◆ **WHAT IS REQUIRED**
Pictures excluded, please retype exactly the lines from the start of the data through the line that contains "1000x1000 pixels.", both ends kept, and nothing beyond them.

[SUPPLIED MATERIAL]

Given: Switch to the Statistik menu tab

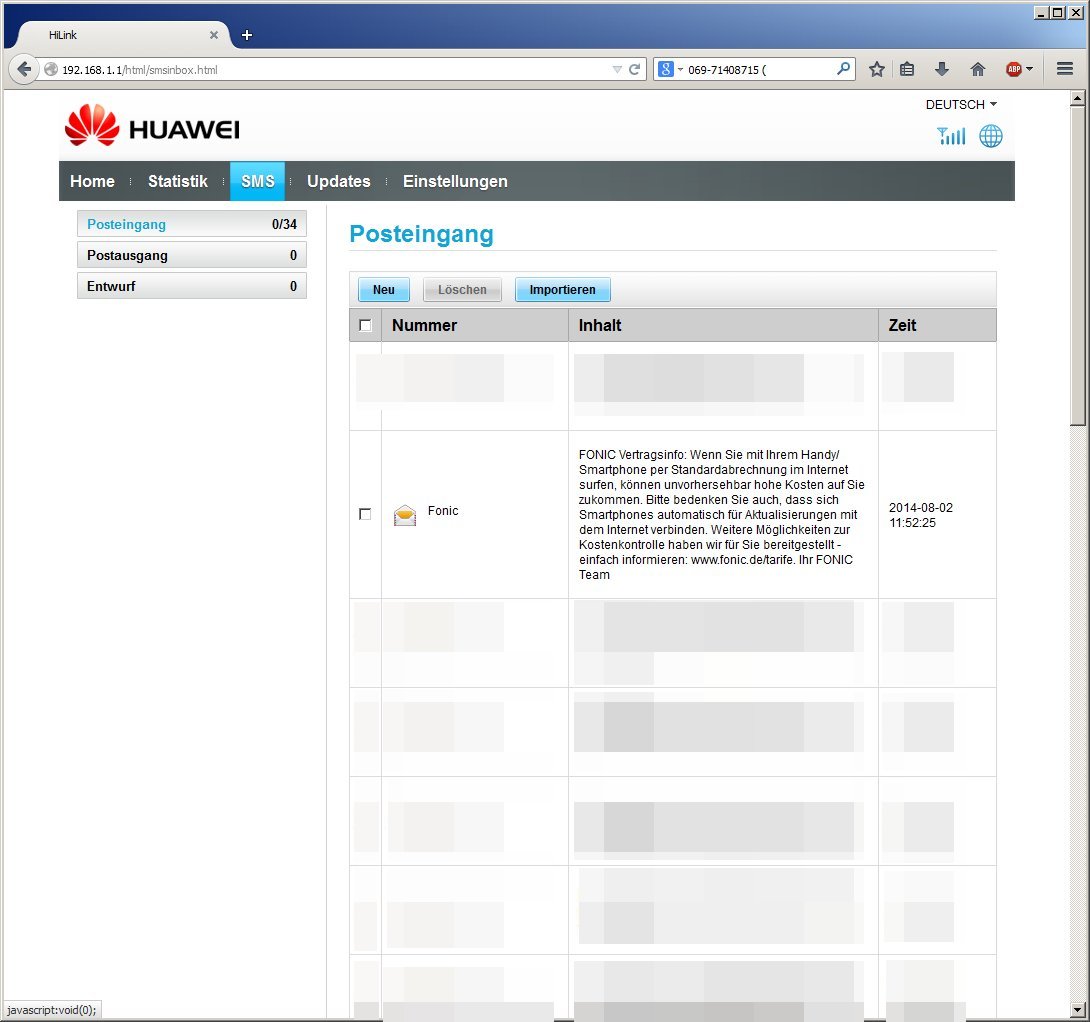Looking at the screenshot, I should point(178,181).
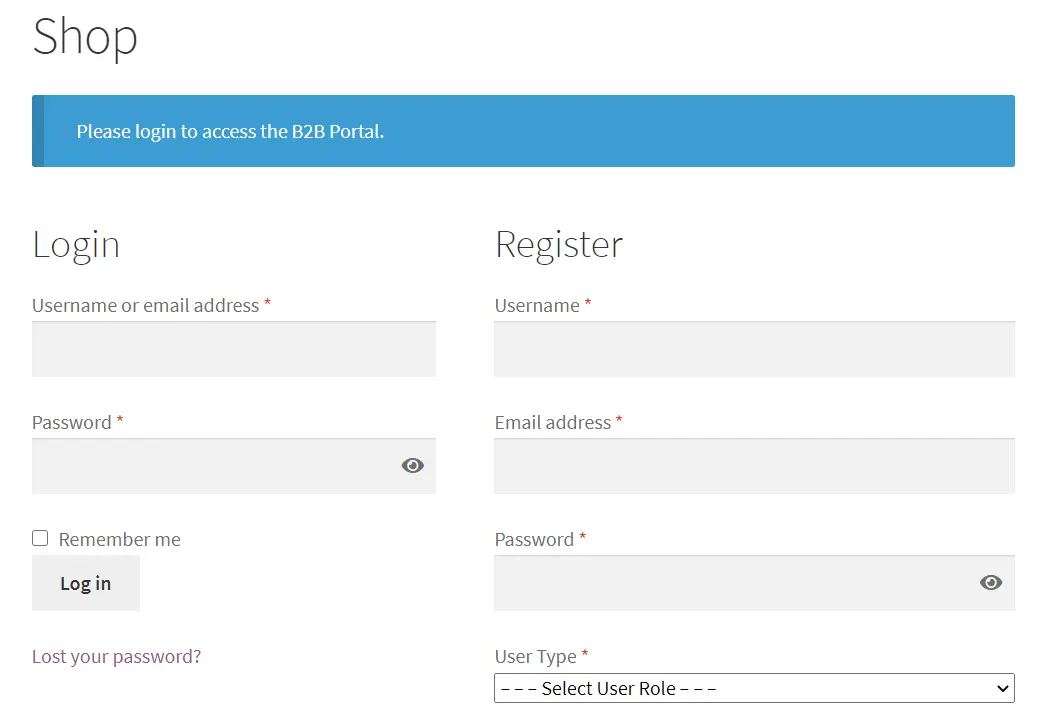
Task: Focus the Register Email address field
Action: pos(754,466)
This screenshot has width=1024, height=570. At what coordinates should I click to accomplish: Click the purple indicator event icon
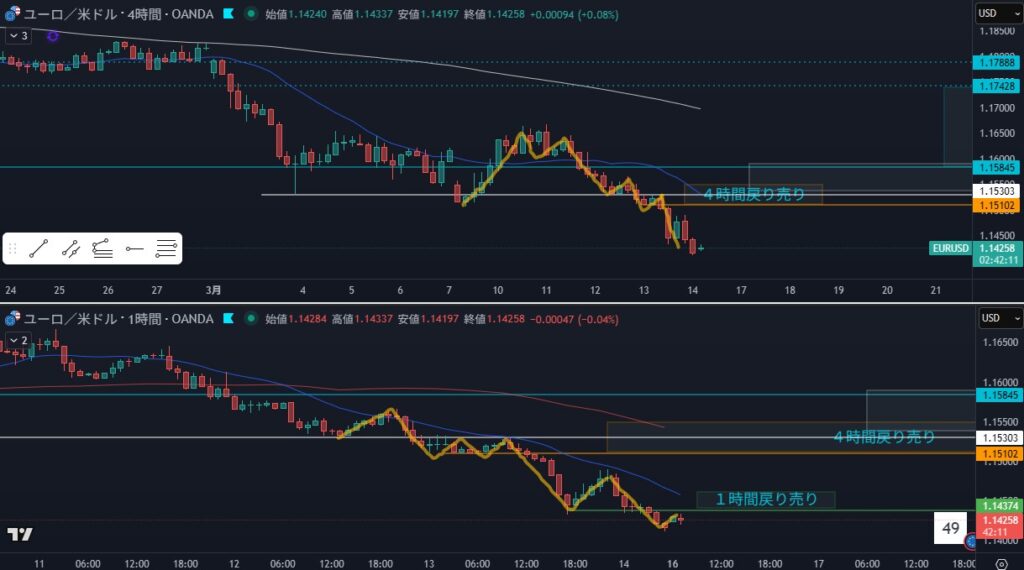(x=52, y=35)
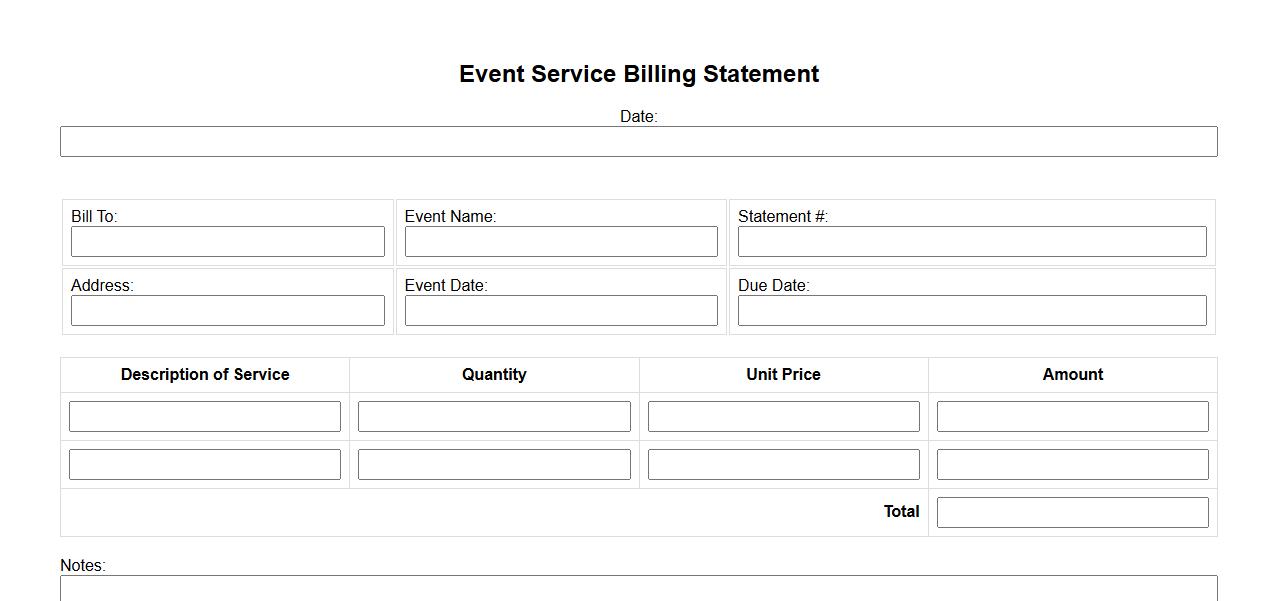Click the Event Service Billing Statement heading
The width and height of the screenshot is (1278, 601).
[x=639, y=74]
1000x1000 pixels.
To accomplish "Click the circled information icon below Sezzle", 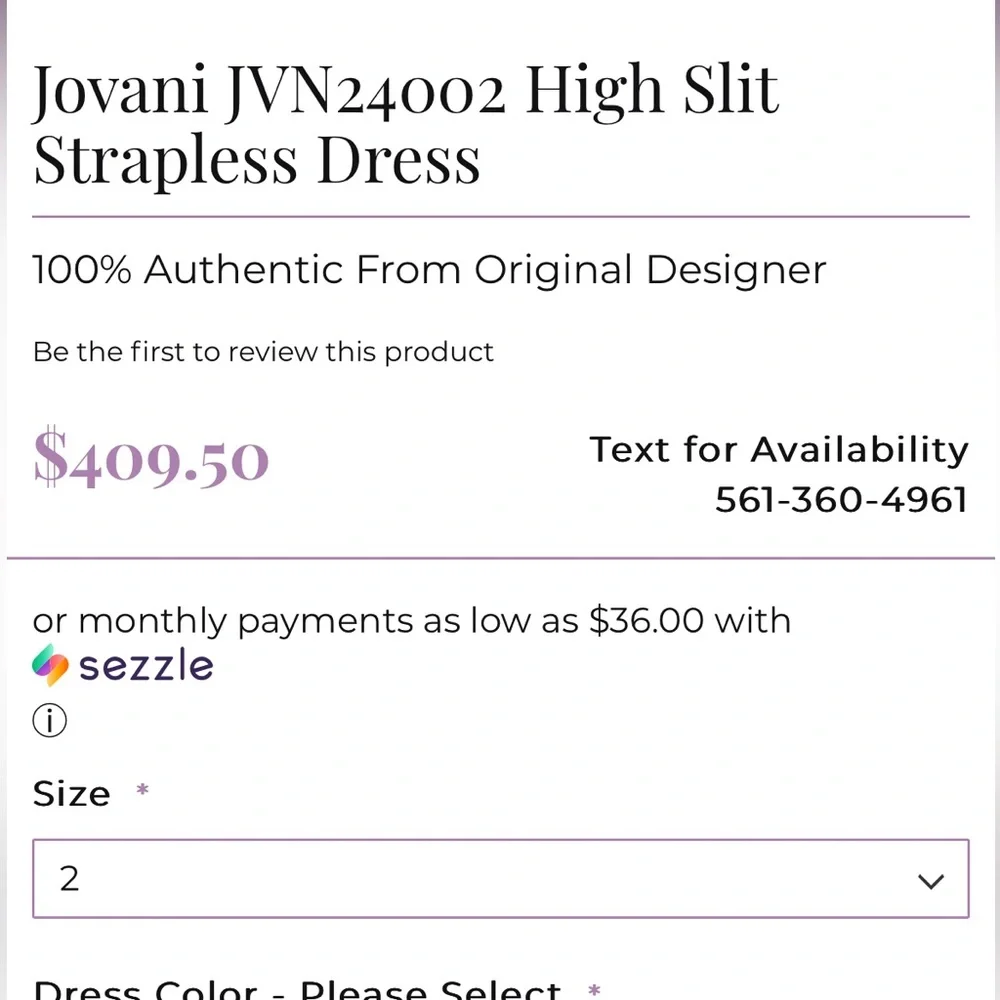I will [x=48, y=720].
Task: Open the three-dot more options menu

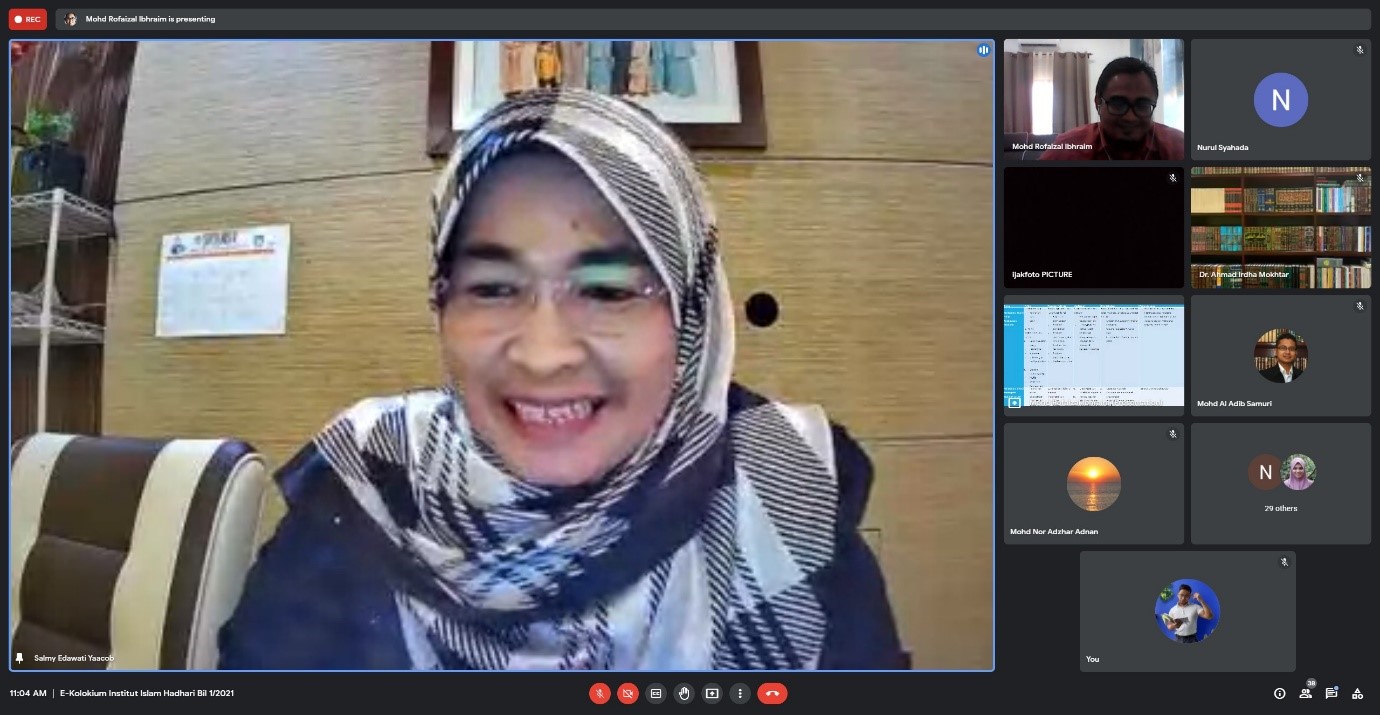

[/SUPPLIED MATERIAL]

◆ **RESULT FOR THIS EXERCISE**
Given: Switch to the Statistik menu tab

Looking at the screenshot, I should point(178,181).
Task: Focus the Register Email address field
Action: pos(754,466)
This screenshot has width=1024, height=570. At what coordinates should I click to accomplish: Click the purple indicator event icon
(x=52, y=35)
Click the Event Service Billing Statement heading
The width and height of the screenshot is (1278, 601).
[x=639, y=74]
1000x1000 pixels.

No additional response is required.